Because I think you can't write well without reading much, I make them read much. I teach a couple of poetry collections at the start of the term, and then I make the students each teach one book of poems at some point as the semester continues, so that we usually discuss one book per class session all term.

The upside is that we get to read a lot of poetry—and not the choppy and random selection found in anthologies, but whole collections, arranged (one hopes) deliberately by the writer, with an argumentative arc and some stylistic/thematic/technical unity. It’s like listening to a good album rather than having the iPod on shuffle (and less and less they understand that distinction, I’m sorry to say). And we read a variety, since the students each pick the text they teach and their tastes tend to be wildly disparate; it opens the door to conversation on a wide range of topics in poetic theory and craft.

But here’s the downside, which is playing out with consistency and vigor this term: sometimes I just LOATHE the books they choose to teach. For a variety of reasons, this term's students have—by sheer chance—decided upon books of poetry that have a particular and shared axe to grind. Now, because THEY’RE doing the teaching, I don’t have to come to class having tunneled into the criticism on these texts. But I do have to read them, and read them thoroughly and responsibly, and at least come up with some craft-related insight...which isn’t easy when the poems seem lazy, predictable, and/or downright propaganda. And I don’t want to spend all my comments talking about the books as if they were negative examples, because someone in the room picked that book out of some sense of aesthetic sympathy, and I’m not looking to say to them, “Clearly, your poetic sensibilities are juvenile.”

And again, I have to read them. Closely. And it’s killing my writing to have so much plodding and artless language filling up my life these days.

________________________________________

***Just for the record: I am aware that if my big complaint is that I have to read bad poetry, I should probably not bitch about my job. It's a pretty good gig, all things considered.

5 comments:

Dr Write said...

I want to know what they choose!!!! But more, I want to know what you chose, because I'm out of the poetry loop so much these days. I need some recommendations!

editorgirl said...

I second hearing about your choices. And I'm wishing I were in that workshop again, sitting at the back end of the table, watching you discuss those poems. (I should also note that I'm patting myself on the back for choosing a collection I know had the RG stamp of approval.)

Lisa B. said...

Yes, I too want to know the choices for good or ill.

Also, the analytic categories aren't good job/bad job, but good parts of job/bad parts of job. And the bad poetry that the kids love, that's in the hellish sector of the bad parts of the job category. Hellish, I say.
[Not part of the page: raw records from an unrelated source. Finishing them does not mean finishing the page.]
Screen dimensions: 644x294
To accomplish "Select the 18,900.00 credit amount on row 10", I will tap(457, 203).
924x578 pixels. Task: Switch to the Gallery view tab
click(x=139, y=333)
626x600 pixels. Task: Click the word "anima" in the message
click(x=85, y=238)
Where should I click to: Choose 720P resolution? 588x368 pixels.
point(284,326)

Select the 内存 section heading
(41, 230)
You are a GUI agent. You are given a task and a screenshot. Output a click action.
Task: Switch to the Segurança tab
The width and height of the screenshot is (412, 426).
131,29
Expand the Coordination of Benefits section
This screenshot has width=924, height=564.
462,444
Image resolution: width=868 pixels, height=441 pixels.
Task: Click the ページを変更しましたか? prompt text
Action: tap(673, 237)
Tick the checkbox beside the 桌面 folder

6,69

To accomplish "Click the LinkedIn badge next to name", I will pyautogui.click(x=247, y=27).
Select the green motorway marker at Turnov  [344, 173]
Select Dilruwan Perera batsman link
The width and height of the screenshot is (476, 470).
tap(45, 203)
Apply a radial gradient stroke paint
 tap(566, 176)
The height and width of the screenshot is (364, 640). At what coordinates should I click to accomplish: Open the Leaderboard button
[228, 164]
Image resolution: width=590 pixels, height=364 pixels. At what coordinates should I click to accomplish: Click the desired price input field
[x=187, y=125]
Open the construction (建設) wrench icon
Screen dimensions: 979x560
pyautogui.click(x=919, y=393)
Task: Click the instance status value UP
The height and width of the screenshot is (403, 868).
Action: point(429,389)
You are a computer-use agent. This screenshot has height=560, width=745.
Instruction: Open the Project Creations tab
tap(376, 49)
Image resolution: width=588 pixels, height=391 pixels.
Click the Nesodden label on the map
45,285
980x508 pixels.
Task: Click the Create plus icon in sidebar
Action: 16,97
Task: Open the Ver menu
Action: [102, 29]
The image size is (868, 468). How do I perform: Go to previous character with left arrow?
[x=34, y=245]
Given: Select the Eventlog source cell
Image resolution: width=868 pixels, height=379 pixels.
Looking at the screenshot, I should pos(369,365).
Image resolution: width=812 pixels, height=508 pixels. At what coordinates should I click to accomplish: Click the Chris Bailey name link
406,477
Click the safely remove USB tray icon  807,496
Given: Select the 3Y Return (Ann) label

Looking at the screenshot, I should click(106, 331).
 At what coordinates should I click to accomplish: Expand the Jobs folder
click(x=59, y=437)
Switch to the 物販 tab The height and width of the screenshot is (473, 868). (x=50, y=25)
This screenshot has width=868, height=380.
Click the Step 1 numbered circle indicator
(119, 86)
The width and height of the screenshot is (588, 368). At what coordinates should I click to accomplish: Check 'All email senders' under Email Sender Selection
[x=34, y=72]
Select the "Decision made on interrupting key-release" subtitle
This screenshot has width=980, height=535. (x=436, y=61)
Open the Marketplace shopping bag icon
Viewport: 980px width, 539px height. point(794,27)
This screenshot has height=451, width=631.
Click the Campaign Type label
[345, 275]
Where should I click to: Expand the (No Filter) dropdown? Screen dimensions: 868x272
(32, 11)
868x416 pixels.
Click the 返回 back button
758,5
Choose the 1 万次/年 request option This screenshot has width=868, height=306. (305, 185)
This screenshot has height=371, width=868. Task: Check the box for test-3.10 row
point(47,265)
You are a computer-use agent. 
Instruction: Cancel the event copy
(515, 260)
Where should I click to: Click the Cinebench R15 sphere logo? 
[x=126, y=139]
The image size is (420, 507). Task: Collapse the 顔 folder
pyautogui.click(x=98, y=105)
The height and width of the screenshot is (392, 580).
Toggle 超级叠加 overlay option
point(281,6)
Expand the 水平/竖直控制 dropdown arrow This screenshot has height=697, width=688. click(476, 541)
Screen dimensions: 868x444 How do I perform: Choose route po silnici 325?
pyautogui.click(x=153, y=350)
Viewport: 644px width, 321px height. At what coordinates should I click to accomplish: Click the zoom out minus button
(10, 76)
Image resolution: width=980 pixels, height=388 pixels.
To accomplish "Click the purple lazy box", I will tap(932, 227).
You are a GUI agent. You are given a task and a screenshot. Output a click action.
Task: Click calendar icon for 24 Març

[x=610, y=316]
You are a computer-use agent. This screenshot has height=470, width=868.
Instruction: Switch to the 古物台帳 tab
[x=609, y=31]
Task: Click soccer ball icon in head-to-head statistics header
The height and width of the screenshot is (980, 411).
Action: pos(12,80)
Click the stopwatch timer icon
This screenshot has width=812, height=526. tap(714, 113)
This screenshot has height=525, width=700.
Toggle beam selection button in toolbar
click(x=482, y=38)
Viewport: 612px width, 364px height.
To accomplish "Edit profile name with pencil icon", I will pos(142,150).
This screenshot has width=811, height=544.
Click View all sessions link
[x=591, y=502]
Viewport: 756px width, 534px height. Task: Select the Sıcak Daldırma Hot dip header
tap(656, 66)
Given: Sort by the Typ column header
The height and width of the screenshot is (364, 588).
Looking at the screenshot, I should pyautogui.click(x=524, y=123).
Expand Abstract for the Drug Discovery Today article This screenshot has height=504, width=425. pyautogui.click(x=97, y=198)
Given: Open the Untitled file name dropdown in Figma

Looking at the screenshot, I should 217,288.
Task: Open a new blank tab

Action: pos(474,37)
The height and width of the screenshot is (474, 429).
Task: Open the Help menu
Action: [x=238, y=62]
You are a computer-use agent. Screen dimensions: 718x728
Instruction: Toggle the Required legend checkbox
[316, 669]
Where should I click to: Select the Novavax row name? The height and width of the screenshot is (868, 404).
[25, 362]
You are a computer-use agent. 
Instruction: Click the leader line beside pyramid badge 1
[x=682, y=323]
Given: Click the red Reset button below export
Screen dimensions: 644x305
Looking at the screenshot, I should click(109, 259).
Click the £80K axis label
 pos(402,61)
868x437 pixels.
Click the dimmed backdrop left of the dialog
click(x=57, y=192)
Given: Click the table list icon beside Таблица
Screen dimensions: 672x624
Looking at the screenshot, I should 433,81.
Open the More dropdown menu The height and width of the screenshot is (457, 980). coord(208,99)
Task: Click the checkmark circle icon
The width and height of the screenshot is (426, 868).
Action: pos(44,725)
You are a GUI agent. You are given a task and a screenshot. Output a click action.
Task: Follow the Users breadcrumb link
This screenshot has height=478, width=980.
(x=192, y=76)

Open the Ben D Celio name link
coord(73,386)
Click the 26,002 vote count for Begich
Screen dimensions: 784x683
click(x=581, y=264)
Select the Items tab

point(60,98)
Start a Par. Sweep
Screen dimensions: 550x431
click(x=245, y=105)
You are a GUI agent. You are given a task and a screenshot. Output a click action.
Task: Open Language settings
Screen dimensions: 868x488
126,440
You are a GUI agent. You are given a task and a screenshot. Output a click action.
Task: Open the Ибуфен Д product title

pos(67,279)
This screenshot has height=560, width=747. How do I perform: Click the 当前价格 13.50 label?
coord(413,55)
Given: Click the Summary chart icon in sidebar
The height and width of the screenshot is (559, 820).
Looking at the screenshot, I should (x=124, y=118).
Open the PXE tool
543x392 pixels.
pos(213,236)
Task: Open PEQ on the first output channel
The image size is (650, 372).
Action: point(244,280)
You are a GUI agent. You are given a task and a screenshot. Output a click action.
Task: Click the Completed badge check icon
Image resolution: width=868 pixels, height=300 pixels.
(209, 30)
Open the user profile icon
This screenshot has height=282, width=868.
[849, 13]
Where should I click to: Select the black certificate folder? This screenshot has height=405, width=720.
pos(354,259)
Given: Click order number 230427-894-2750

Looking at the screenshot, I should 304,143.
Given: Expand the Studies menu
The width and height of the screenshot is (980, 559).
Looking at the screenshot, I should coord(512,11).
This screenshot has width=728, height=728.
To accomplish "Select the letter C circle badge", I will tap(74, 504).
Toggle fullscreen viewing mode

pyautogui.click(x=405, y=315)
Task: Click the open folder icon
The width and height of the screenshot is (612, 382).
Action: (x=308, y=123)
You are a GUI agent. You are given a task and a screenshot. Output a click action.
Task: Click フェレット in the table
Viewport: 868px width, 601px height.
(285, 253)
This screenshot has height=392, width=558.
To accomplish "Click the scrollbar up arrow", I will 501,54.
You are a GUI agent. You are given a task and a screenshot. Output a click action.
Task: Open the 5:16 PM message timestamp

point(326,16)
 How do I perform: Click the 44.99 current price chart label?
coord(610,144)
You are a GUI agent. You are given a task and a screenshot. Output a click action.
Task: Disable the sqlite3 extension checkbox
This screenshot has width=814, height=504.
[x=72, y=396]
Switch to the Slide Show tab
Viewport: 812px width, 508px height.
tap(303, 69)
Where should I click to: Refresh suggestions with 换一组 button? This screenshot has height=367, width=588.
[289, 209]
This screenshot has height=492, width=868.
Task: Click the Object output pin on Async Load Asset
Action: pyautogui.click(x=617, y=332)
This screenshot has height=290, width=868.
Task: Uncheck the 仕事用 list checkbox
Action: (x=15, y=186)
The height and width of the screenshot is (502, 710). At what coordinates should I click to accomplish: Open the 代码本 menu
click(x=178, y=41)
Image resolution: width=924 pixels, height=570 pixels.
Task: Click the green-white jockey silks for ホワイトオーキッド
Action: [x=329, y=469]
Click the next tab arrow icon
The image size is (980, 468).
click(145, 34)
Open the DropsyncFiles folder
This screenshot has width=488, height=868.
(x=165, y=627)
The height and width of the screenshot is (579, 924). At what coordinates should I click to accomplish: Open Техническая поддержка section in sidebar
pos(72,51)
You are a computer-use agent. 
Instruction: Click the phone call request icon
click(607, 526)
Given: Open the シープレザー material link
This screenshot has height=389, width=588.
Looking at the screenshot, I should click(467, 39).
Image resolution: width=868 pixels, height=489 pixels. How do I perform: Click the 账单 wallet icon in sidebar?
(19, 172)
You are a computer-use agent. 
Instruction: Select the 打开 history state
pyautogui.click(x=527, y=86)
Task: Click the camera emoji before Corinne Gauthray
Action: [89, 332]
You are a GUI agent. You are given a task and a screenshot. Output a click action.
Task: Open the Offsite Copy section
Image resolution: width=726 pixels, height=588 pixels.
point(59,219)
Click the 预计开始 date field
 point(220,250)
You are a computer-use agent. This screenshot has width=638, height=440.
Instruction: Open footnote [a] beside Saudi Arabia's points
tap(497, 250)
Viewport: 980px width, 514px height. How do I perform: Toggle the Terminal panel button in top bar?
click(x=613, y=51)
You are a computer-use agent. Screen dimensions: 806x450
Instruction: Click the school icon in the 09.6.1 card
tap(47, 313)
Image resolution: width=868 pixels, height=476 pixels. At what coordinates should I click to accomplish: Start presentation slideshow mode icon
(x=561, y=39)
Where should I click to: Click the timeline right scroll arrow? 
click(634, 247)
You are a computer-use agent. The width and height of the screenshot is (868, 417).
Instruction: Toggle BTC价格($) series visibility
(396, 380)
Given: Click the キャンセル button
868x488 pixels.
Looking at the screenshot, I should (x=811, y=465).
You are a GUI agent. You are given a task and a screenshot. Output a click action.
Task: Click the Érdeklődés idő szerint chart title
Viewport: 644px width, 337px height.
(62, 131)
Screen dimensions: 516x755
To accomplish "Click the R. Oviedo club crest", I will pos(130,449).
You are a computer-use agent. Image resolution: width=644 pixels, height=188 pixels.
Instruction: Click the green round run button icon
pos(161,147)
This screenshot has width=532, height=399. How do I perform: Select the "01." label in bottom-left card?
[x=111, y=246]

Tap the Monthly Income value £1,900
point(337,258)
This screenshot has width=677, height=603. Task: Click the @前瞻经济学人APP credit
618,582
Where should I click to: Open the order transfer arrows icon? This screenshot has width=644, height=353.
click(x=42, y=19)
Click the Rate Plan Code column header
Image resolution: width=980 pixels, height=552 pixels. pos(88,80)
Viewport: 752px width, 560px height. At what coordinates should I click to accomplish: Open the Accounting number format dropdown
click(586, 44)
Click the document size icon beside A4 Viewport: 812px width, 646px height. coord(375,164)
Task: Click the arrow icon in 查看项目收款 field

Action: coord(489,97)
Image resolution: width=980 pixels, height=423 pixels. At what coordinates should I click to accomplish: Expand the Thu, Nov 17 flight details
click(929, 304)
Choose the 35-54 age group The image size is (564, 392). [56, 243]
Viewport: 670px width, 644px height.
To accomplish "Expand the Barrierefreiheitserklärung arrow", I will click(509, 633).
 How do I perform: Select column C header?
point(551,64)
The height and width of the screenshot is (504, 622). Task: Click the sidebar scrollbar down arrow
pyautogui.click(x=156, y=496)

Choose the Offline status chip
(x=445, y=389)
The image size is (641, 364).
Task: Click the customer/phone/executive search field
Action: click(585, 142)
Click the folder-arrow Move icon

Also, I was thinking about you today, and also, we should have lunch or take a walk or something like that. Something decidedly not hellish.

Renaissance Girl said...

Okay. My recent choices (this term and last):
Paisley Rekdal, Invention of the Kaleidoscope
Linda Gregerson, Magnetic North
Carol Frost, I Will Say Beauty
Jay Hopler, Green Squall
A.E. Stallings, Hapax

I'm not going to reveal their bad choices, because I fear that one of them might find this blog and feel insulted. But the theme that is running through the term is: Politically Angry Women. I don't have anything about Politically Angry Women, by the way; I am one myself from time to time. But when you can summarize a book of poems in three words, I lose interest. I like art, not a journal or an op-ed with line-breaks.

Renaissance Girl said...

Damn. I meant I don't have anything against Politically Angry Women.